◆ **Aim of the task**
Each of the entries below should be written out exactly as it reads.

Start of The records

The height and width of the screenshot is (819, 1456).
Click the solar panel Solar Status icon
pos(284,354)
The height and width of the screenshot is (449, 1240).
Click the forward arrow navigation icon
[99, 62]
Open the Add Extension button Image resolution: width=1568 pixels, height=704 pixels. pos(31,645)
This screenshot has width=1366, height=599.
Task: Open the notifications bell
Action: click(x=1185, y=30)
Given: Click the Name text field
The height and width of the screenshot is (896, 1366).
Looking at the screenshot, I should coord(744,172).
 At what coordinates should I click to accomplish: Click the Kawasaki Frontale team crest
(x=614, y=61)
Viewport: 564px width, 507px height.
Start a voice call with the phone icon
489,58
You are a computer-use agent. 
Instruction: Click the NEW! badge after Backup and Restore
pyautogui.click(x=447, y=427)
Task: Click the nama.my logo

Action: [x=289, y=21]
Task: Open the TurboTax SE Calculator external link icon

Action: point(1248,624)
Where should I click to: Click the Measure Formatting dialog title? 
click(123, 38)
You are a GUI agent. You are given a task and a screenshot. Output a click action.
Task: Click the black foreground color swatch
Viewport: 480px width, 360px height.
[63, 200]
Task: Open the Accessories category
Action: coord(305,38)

End of The records

◆ **Answer for this exercise**
The height and width of the screenshot is (819, 1456).
Click the solar panel Solar Status icon
pos(284,354)
The height and width of the screenshot is (449, 1240).
Click the forward arrow navigation icon
[99, 62]
Open the Add Extension button Image resolution: width=1568 pixels, height=704 pixels. pos(31,645)
This screenshot has width=1366, height=599.
Task: Open the notifications bell
Action: click(x=1185, y=30)
Given: Click the Name text field
The height and width of the screenshot is (896, 1366).
Looking at the screenshot, I should coord(744,172).
 At what coordinates should I click to accomplish: Click the Kawasaki Frontale team crest
(x=614, y=61)
Viewport: 564px width, 507px height.
Start a voice call with the phone icon
489,58
You are a computer-use agent. 
Instruction: Click the NEW! badge after Backup and Restore
pyautogui.click(x=447, y=427)
Task: Click the nama.my logo

Action: [x=289, y=21]
Task: Open the TurboTax SE Calculator external link icon

Action: point(1248,624)
Where should I click to: Click the Measure Formatting dialog title? 
click(123, 38)
You are a GUI agent. You are given a task and a screenshot. Output a click action.
Task: Click the black foreground color swatch
Viewport: 480px width, 360px height.
[63, 200]
Task: Open the Accessories category
Action: coord(305,38)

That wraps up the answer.